### Passage shown
France commits 30 million Covid-19 vaccine doses to Covax — Ramaphosa
In a bid to assist struggling African countries fight the deadly Covid-19 pandemic, President Cyril Ramaphosa on Friday announced that France has committed to contribute 30 million vaccine doses to the Covax facility.
“As African countries, we are immensely grateful to the government of France for its ongoing support of Africa’s vaccine acquisition. We welcome France’s recent contribution of an additional 30 million doses to Covax and 500 million euros in multilateral funds to buy diagnostics, therapeutics and vaccines,” said Ramaphosa.
He was speaking during a high-level dialogue on the future of vaccine manufacturing in Africa at the University of Pretoria shortly after holding bilateral talks with French President Emmanuel Macron.
Ramaphosa and his counterpart discussed various issues, including fighting the Covid-19 pandemic, climate change, global peace and security on the continent, and relations between the two countries.
Ramaphosa said Africa can no longer sit back and wait for Covid-19 vaccines.
“We cannot continue to wait in the queue for life-saving Covid-19 vaccines. The longer we wait the more lives are put at risk,” said Ramaphosa.
He said Africa’s response to the pandemic has been united, co-ordinated and comprehensive from the outset.
“We set up the ground-breaking African medical supplies platform to ensure that all countries in need have access to diagnostics, therapeutics and personal protective equipment.”
“Africa centres for disease control and prevention — the CDC — has also played an important role in the continental response, ensuring we can pool resources and expertise.”
Ramaphosa added: “Last year, we set up the African Vaccine Acquisition Task Team (AVATT) to secure vaccines for the continent. It has done excellent work through its engagements with the Covax facility and directly with vaccine manufacturers.”
To date, less than half of 1% of the continent’s population is fully vaccinated because access has been a challenge.
“Vaccines are flooding into upper-income countries but are trickling into Africa. This runs completely contrary to our aspirations to build a world founded on human rights for all. It also undermines the global effort to defeat this coronavirus; for as long as the virus continues to spread in one part of the world, it remains a threat to the whole world.”
Ramaphosa welcomed an undertaking to donate vaccines to low-income countries.
“We will also need the support of industry for investment, capacity-building, and intellectual property and technology transfer. I want to make a call to multinational pharmaceutical companies to reconsider their opposition to the TRIPS waiver.”

### Data for analysis
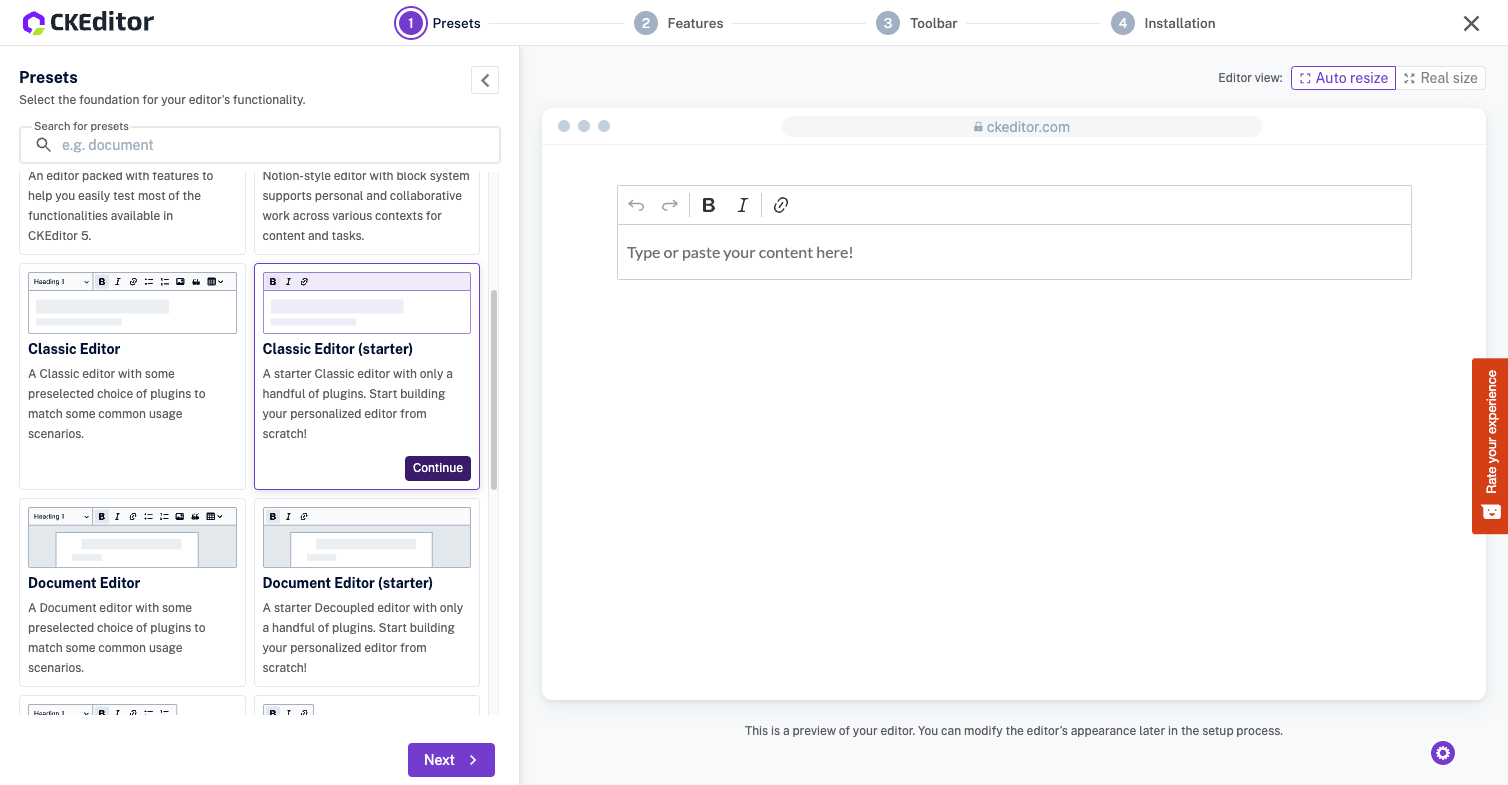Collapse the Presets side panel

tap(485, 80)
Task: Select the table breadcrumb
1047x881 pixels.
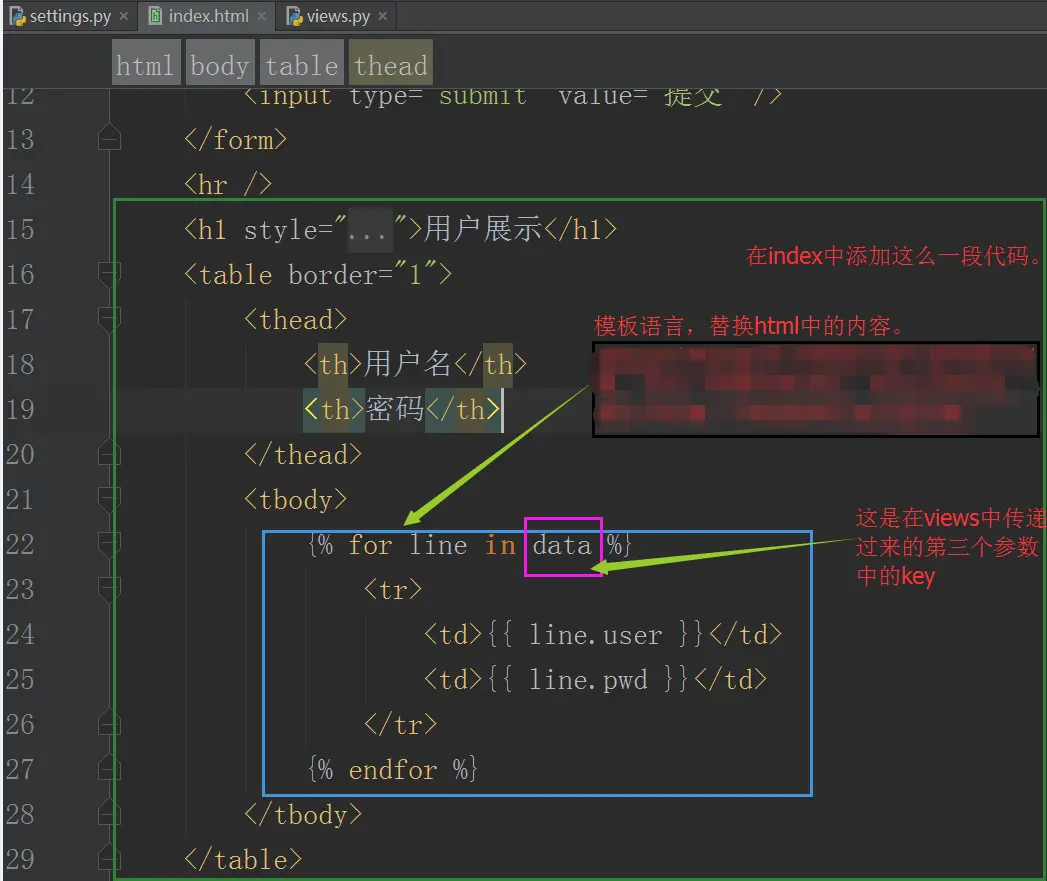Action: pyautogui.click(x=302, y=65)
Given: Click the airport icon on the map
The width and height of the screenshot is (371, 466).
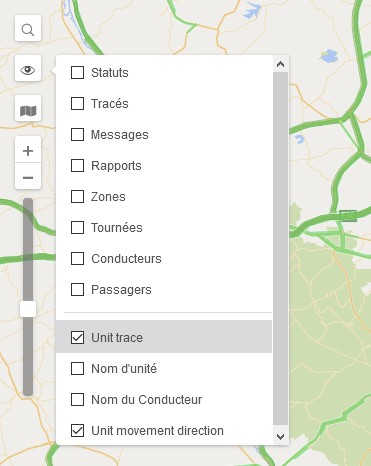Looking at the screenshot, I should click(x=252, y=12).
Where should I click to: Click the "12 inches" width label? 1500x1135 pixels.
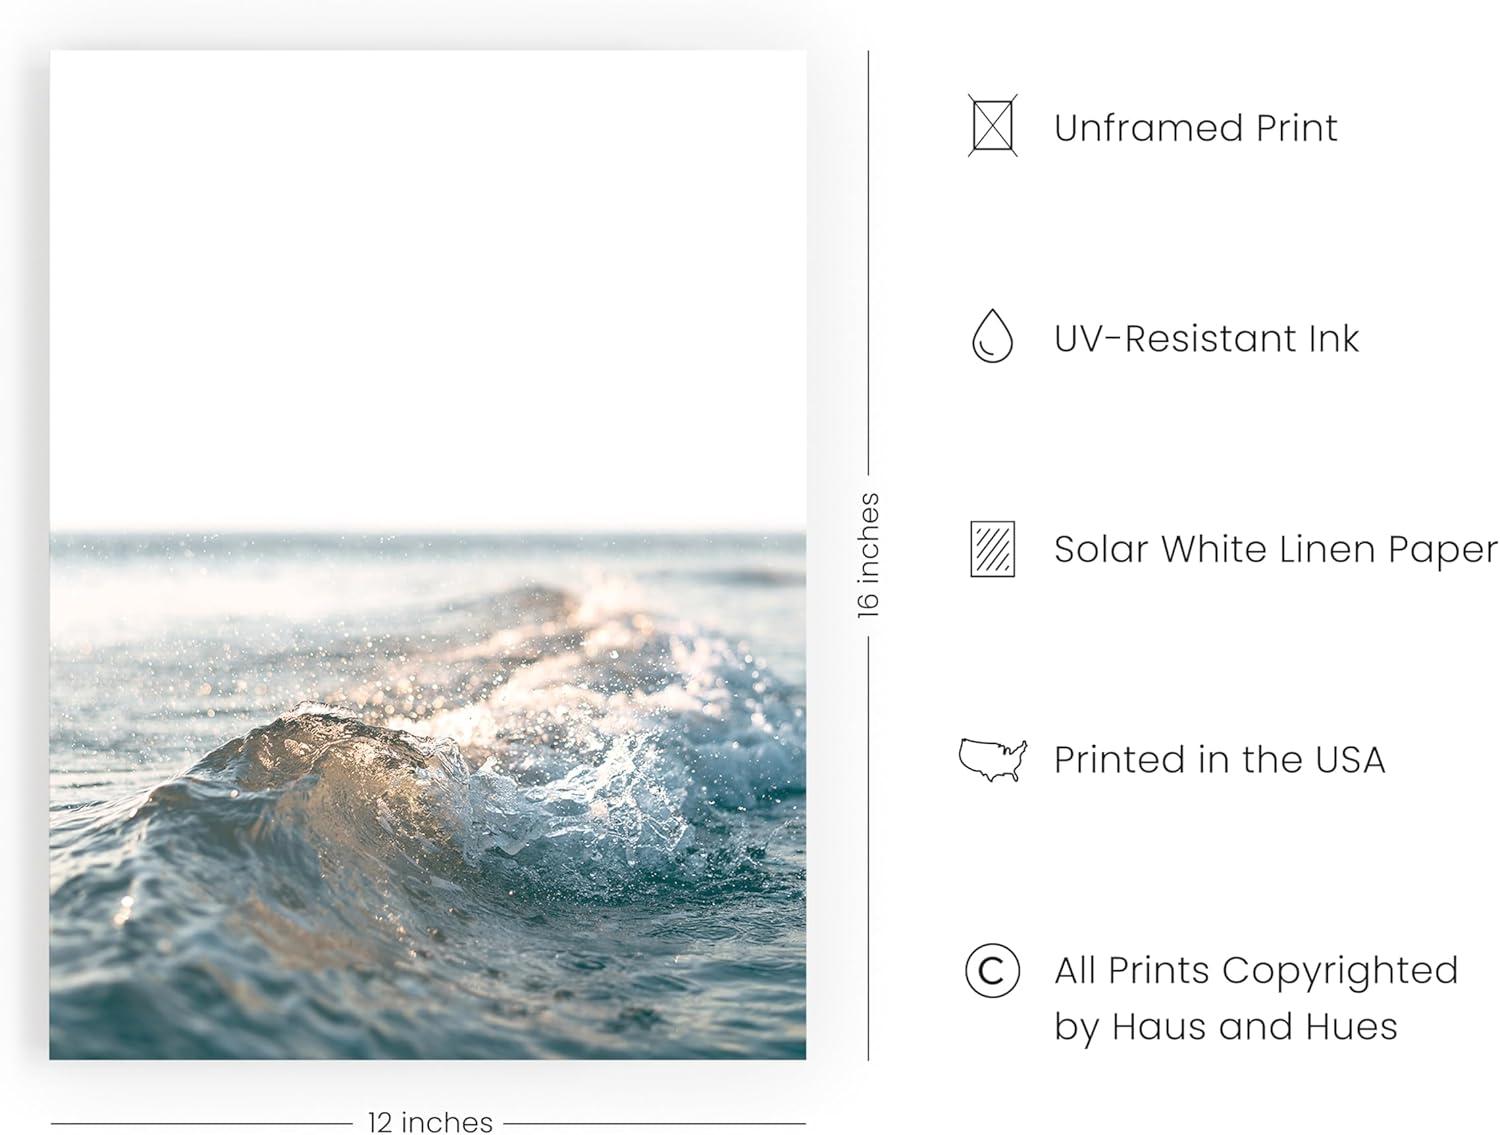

### Your objective
Can you print, word for word, the part of the Covax vaccine article above between "Ramaphosa said Africa" and "from the outset.", inclusive?

### Output of the task
Ramaphosa said Africa can no longer sit back and wait for Covid-19 vaccines.
“We cannot continue to wait in the queue for life-saving Covid-19 vaccines. The longer we wait the more lives are put at risk,” said Ramaphosa.
He said Africa’s response to the pandemic has been united, co-ordinated and comprehensive from the outset.